My Dad is in town, so I’m taking a break from writing.
Too busy fishing, hanging out and playing with our new cat, Esther.
In the meantime…
I’m going to post some old posts. Enjoy!!
The Fallacy of “Just”
APR 23, 2014
The other day a friend of mine was talking to a coworker about a colleague who was leaving the company. It wasn’t entirely surprising, honestly. He hadn’t been with the company for more than 6 months, and in the short time he was there he struggled with quite a few things, and even more with people.
Primarily, he didn’t understand the company, the company’s products nor the company’s culture. This is a deadly trifecta for someone in leadership, so it just wasn’t exactly a startling announcement.But something he said on the way out was surprising. He was commenting (in a private conversation, for the record) that the friend of mine was “just” a great engineer.
The “just” is, of course, the big kick in the shins. This person is indeed a great engineer, but in this man’s eyes they are “just” a great engineer.
I, of course, was astonished at the gall of this statement, and naturally offended for my compatriot. However, it is such a ridiculous claim that I have been amused by the naiveté and ignorance of the statement. I, as well as the colleagues and friends surrounding us, know the depth and value of this person. We know what they have contributed to the world, and we know there is more yet to come. We know the volumes of knowledge this person possesses, and to what great lengths they go to share, comfort, support and uplift those around them.
There was a card on facebook I read the other day that said, “You know who the strong women are. They are the ones you see building each other up instead of tearing each other down.” This is the kind of sentiment I would associate with this person.
“Just” a great engineer.
This is like saying Einstein was “just” a great physicist. Kirk Douglas was “just” a great actor. Ford was “just” a great engineer. Maya Angelou is “just” a great poet. Like, they could have done so much more with their lives, but they were “just” great at their profession.
“I’ve learned that people will forget what you said, people will forget what you did, but people will never forget how you made them feel.” – Maya Angelou
I left the workforce about 10 years ago, and I have to admit something.
I am just a housewife.
I know, it was a huge shocker to me too! I spent 12 years digging myself out of public school, a few years digging my way up and out of college, and all that time I had a job somewhere: sometimes in a real estate office, sometimes in an art gallery, sometimes as a substitute teacher for both private and public elementary schools.
So when I got to the point where Ben and I decided that I would stay home and raise our brood of kids, it was an extremely exciting venture. Kids! And a home! And now we’re homeschooling! I love it!!
However, very quickly into this new path I had the same conversation quite a few times. I would be asked what I do for a living, and I would answer…and the response was: “So, you’re “just” a housewife.”
It definitely took a few years of being kicked in the shins to start building up some thicker skin than I previously had, I’ll say that. But you know what I determined?
This is my path. I did not choose this path because it is an easy path. I did not choose this path because it was the most socially gratifying path. I did not choose this path to make headlines.

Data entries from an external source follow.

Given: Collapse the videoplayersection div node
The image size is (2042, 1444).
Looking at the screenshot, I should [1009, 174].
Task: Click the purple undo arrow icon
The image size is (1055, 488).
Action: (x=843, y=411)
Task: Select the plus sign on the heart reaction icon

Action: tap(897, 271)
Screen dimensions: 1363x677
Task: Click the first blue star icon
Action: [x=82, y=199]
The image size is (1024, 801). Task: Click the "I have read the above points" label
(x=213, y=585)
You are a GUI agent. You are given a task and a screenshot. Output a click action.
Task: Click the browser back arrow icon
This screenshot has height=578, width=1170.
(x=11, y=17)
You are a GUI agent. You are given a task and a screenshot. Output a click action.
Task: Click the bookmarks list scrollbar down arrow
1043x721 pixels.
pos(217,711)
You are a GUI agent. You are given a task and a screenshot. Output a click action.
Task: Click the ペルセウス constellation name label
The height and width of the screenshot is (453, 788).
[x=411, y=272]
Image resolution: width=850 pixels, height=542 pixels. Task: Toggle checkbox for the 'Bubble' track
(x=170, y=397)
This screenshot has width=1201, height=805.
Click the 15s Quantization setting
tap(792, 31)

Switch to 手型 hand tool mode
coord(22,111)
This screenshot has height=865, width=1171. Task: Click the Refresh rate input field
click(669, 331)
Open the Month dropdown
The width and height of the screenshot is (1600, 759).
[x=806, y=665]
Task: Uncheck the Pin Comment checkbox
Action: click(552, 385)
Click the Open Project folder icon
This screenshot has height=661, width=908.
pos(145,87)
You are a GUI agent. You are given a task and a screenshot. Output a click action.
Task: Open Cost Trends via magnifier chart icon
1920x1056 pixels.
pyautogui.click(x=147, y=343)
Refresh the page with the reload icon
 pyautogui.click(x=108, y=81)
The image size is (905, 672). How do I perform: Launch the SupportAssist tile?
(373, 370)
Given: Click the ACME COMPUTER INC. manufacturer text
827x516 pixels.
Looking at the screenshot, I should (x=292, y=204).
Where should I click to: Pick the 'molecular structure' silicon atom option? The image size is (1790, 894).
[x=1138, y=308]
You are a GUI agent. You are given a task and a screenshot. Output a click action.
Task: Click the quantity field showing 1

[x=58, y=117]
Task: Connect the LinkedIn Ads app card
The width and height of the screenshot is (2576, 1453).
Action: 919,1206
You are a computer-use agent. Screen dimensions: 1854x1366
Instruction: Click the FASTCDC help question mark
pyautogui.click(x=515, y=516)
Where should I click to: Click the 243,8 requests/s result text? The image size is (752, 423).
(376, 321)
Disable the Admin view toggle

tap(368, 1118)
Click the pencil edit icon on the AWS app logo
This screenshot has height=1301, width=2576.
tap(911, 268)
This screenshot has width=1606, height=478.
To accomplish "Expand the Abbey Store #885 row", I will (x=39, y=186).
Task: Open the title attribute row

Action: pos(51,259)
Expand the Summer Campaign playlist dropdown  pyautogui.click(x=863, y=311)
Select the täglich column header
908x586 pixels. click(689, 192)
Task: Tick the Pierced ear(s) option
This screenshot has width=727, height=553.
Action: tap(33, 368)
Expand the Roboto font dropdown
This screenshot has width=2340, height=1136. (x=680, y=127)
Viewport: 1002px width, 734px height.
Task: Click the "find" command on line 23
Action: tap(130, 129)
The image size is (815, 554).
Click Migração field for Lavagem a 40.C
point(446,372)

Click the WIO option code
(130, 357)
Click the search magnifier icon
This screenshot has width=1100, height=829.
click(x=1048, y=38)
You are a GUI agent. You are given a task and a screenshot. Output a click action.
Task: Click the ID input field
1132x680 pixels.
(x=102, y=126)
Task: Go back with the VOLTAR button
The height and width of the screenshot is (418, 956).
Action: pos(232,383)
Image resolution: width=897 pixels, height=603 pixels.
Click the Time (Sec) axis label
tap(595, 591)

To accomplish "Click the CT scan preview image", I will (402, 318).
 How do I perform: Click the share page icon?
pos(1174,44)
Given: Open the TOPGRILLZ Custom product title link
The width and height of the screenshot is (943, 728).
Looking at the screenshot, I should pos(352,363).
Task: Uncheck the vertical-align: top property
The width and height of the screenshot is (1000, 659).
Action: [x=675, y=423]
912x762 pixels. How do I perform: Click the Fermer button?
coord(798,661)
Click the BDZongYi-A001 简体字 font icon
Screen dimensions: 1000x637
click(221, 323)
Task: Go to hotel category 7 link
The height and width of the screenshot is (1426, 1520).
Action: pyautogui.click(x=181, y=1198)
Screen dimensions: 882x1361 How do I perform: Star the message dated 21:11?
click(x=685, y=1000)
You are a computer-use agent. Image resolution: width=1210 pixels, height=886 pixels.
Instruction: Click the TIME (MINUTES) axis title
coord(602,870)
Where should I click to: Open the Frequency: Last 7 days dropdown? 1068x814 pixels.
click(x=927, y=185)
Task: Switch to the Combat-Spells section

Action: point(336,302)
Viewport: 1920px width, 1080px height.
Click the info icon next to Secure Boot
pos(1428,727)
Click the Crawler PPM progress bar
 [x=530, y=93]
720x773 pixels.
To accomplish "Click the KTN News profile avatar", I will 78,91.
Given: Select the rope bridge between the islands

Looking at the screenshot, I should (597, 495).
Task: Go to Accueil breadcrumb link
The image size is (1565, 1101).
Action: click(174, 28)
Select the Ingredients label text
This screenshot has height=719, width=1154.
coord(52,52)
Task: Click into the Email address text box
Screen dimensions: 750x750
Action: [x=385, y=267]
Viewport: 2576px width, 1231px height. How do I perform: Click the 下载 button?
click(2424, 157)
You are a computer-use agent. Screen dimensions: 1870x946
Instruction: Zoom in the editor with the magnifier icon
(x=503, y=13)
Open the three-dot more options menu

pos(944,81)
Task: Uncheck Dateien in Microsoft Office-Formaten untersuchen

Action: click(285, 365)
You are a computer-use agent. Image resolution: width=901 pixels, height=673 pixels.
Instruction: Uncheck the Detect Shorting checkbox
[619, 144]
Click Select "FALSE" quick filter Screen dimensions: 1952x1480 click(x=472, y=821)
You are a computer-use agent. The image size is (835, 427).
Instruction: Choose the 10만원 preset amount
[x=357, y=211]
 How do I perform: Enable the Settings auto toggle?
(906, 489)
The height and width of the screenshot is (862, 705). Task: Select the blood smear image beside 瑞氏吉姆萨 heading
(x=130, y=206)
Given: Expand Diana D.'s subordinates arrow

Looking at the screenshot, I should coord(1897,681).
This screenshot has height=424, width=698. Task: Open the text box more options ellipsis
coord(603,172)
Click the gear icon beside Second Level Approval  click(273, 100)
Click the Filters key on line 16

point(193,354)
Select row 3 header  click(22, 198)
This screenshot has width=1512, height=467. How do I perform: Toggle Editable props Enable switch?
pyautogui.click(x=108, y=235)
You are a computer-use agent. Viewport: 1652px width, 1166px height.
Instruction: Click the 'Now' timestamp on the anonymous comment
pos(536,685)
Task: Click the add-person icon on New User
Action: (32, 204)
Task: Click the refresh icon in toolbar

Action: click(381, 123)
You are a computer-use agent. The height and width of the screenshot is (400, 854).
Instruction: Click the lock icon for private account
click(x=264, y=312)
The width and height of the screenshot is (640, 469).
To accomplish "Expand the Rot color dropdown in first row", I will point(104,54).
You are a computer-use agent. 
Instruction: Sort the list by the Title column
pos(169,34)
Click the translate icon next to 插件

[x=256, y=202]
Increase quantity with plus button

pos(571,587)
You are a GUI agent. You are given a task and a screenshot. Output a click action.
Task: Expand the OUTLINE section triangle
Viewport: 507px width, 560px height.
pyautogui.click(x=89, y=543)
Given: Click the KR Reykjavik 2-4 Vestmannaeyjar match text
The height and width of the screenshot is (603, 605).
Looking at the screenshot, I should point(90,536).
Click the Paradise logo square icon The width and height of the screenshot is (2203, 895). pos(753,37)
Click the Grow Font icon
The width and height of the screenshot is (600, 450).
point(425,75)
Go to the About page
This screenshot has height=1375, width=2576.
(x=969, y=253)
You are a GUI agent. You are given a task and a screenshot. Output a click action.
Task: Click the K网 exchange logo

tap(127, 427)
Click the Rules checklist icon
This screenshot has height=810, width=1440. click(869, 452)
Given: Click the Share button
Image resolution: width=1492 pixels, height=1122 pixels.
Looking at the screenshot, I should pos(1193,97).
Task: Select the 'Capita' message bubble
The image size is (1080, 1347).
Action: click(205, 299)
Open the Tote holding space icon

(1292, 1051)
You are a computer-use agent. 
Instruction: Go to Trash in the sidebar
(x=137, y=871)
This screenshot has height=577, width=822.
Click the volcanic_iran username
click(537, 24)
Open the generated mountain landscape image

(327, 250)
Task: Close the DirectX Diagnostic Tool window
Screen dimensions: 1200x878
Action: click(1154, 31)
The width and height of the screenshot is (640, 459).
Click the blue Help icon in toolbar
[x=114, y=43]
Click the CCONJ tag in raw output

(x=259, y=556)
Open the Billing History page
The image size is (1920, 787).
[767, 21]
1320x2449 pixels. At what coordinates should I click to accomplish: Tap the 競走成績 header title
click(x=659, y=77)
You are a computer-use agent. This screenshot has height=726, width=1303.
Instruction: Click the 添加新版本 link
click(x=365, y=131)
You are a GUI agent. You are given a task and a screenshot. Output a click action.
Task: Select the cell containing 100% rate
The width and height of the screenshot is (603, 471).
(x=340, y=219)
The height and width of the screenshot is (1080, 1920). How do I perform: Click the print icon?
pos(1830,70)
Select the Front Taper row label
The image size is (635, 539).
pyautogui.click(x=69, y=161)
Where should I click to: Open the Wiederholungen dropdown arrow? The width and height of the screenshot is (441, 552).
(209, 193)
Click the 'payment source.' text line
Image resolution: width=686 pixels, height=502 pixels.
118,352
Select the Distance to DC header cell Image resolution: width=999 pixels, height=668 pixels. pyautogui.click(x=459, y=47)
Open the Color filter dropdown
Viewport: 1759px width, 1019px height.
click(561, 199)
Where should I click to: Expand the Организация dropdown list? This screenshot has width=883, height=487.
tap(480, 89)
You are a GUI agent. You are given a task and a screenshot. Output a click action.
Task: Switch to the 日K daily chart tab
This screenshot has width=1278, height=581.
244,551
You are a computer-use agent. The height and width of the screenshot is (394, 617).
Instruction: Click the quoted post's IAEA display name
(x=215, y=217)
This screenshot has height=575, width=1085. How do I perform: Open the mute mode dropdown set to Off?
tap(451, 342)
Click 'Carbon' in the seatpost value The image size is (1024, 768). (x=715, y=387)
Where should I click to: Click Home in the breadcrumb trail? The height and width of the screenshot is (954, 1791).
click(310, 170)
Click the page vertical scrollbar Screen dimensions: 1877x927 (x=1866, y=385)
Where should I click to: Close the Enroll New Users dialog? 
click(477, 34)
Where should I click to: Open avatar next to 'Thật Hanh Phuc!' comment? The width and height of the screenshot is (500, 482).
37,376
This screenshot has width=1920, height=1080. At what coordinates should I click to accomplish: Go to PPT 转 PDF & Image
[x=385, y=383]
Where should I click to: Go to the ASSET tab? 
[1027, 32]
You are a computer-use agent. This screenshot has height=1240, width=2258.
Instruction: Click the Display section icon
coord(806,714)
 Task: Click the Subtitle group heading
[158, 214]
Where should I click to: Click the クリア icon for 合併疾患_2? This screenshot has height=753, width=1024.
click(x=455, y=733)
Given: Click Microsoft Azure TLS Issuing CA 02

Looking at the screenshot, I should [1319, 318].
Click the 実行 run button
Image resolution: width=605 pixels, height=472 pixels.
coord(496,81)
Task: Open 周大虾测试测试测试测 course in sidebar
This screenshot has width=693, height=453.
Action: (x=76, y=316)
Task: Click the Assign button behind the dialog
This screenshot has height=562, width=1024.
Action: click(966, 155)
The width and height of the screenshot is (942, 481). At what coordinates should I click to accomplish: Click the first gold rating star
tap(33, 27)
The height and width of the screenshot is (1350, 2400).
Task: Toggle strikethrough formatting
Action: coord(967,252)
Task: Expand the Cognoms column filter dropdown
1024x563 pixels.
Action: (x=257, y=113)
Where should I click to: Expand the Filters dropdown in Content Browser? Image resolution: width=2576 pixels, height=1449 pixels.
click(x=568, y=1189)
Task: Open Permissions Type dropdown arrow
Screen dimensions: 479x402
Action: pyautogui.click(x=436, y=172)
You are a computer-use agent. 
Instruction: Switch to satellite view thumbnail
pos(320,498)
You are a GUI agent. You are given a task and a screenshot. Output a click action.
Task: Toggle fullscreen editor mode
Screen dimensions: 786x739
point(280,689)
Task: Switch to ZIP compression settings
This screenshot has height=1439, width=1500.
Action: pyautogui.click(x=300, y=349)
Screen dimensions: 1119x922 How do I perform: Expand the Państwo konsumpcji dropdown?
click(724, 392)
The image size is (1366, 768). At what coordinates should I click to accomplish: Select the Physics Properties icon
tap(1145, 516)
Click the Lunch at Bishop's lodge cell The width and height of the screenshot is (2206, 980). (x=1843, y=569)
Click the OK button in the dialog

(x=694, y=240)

I chose this path because it is my path. It is the path that will lead our children. It is the path that will build the foundations and walls of myself as a woman.
And I choose to define myself. No small talk conversation has the authority to give me an identity of “just” a housewife. I learned years ago that you can hear people just fine. However, you are not required to accept a darn word they say.
I choose not to accept being “just” a housewife.
I choose to be an AMAZING housewife. I choose to do INCREDIBLE things with my children’s education. I choose to reject the ideas that what I have chosen to do is belittling to my station in life. Those ideas are naive and ignorant, and the people who believe them fail to see the endless possibilities available. As a housewife I have no contracts binding me, I have no library of endless knowledge shut to me, and I have 24 hours in the day to conquer life. This is a good place to be, my friends.
“Those who lead inspire us… Whether they are individuals or organizations, we follow those who lead not because we have to but because we want to.” ~Simon Sinek
The point of being an excellent wife, mother, woman is to be the inspiration. Goodness knows, I’ve been inspired by some pretty incredible people. I would love to inspire others to do something meaningful, something that will change the world. I am starting with my children.
“Poor leaders push us towards the goal. Great leaders guide us through the journey.” ~Simon Sinek
Keep your eye on the journey, and leave the “just” to the fools.